Ten Makeover Artists

Before we find out what amazing makeover Susan Boyle receives, we NEED to reflect on those who have come before. Not just Olivia Newton John in Grease either. But other artists who found themselves recreated in a new image and likeness their original fans wouldn't recognize without being told: "It's them, you dummy." Most of the following changed their MUSICAL styles. After all, everyone gets haircuts at some point. Even hippies.

10) The Beatles: First off, they started off wearing leather jackets and acting tough and then management got them suits and suddenly they were all the rage. Then they spent the next eight years growing up in public in ways no one could have anticipated.

9) Alanis Morissette: Once a happy little teen dance diva, Alanis re-emerged as an angst-ridden alternative rocker who just had to tell us it wasn't fair and that we oughta know. Then she got weirder and her lyrics kept turning to more gobblygook. But those teen years were long in the rearview.

8) Tori Amos: Who would have ever expected that the lead singer of Y Kant Tori Read would one day be a unicorn-riding free spirit with several concept albums under her piano?

7) Blur: Brit-Pop band decides Brit-Pop is dead and becomes the new Pavement instead. Did it work?

6) John Hiatt: This guy tried everything to stay in the game. Early to mid-70s: singer-songwriter. Late '70s: New Wave rocker. '80s: big FM rocker then finally turns towards neo-conservative rocker with heartland tugs and lots of adult-alternative possibilities.

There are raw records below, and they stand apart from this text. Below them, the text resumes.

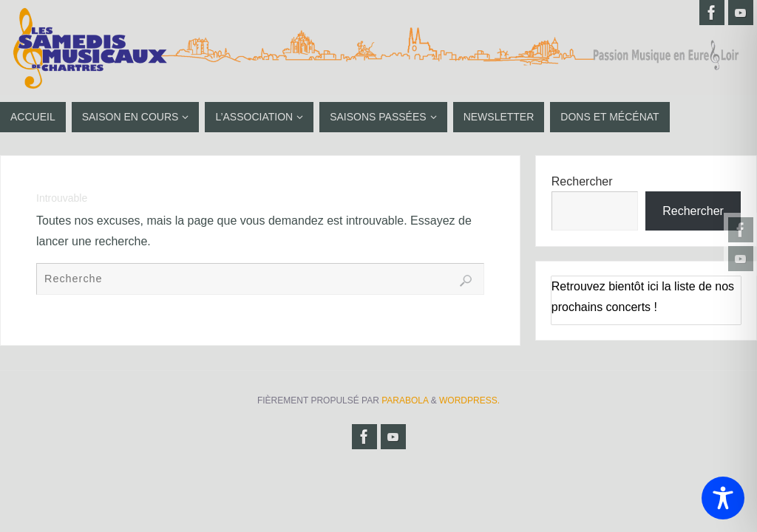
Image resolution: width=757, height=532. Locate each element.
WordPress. (469, 400)
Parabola (404, 400)
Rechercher (582, 181)
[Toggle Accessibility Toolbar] (723, 498)
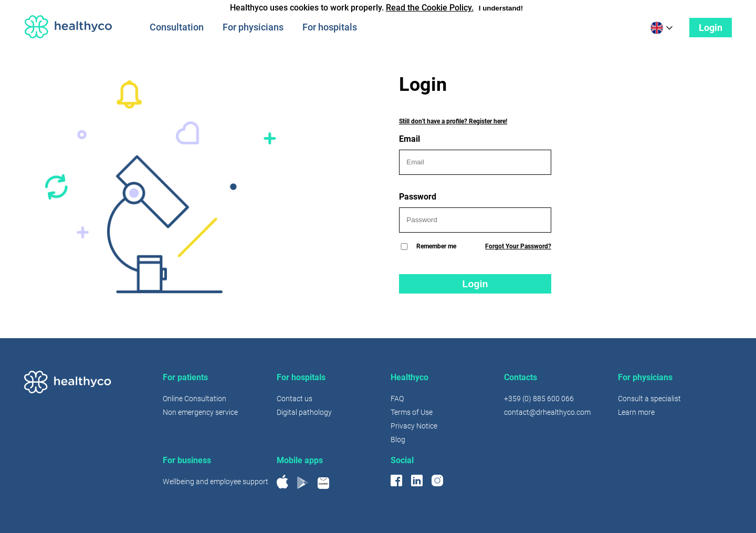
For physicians (253, 27)
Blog (398, 440)
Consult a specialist (649, 399)
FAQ (397, 399)
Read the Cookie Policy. (429, 7)
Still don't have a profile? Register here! (453, 121)
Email (475, 154)
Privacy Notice (414, 426)
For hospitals (330, 27)
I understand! (501, 8)
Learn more (636, 412)
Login (710, 27)
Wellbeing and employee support (215, 482)
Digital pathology (304, 412)
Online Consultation (194, 399)
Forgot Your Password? (518, 246)
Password (475, 212)
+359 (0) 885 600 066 (539, 399)
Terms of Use (412, 412)
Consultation (176, 27)
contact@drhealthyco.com (547, 412)
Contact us (295, 399)
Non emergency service (200, 412)
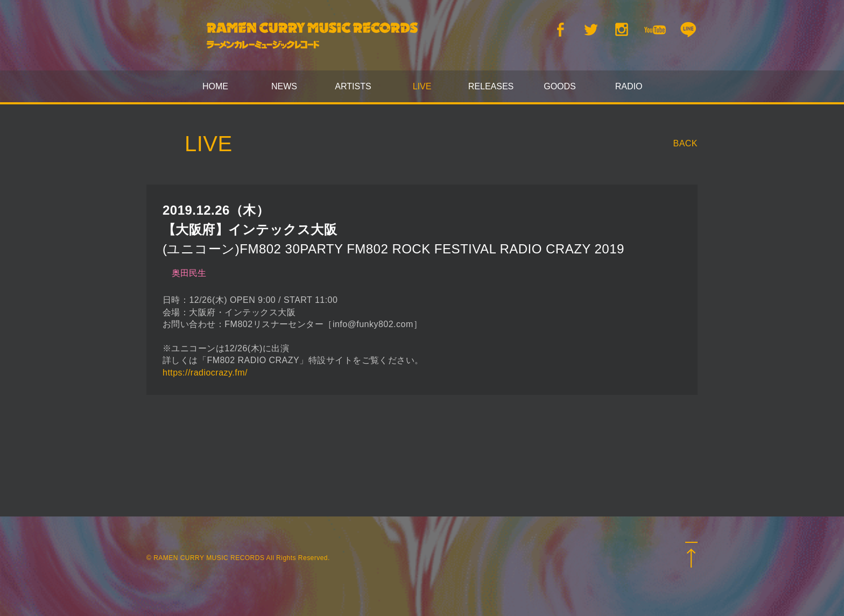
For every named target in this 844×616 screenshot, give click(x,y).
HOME (215, 86)
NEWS (284, 86)
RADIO (629, 86)
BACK (686, 143)
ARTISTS (353, 86)
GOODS (560, 86)
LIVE (422, 86)
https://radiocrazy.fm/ (205, 372)
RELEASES (491, 86)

Wrote a song for everyone along the way. Never really changed his style as much as his productions.

5) Doobie Brothers: Can be broken down into two distinct categories: band as biker-stoners singing about "Black Water" and then the falsetto-driven dudes who took it to the streets with what a fool believes and a guy--Michael McDonald--who didn't own a restaurant franchise but sounded like he was thinking about it.

4) David Bowie: Ziggy Stardust, The Thin White Duke? It was like Bowie was auditioning for film roles in his spare time. But he kept changing the music around as well. If it wasn't for Tin Machine, he'd practically have a perfect record.

3) Journey: Jazz-rockers? Are you kidding me? You use a keyboard player to sing? Who do you think you are, the new and improved Doobie Brothers? No, you get Steve Perry on board and start learning to power ballad your way to the top.

2) Genesis: Start with a creative wildman in Peter Gabriel and then eventually hand the vocal seat over to the drummer who looks harmless enough but turns out to be Phil Collins and the rest is middle of the road, album-oriented rock history. Until Collins decides he needs a solo career, which still sounds like latter-day Genesis. But you don't have to "share" the money the same way.

1) Fleetwood Mac: Blues is ok but you'll never make a living at it? Well, it isn't quite like that, but the English blues band did find incredible success once they brought Lindsey Buckingham, Stevie Nicks and her assorted stuffed animals on board. Suddenly they were a pop band selling millions of records. They must've hated that.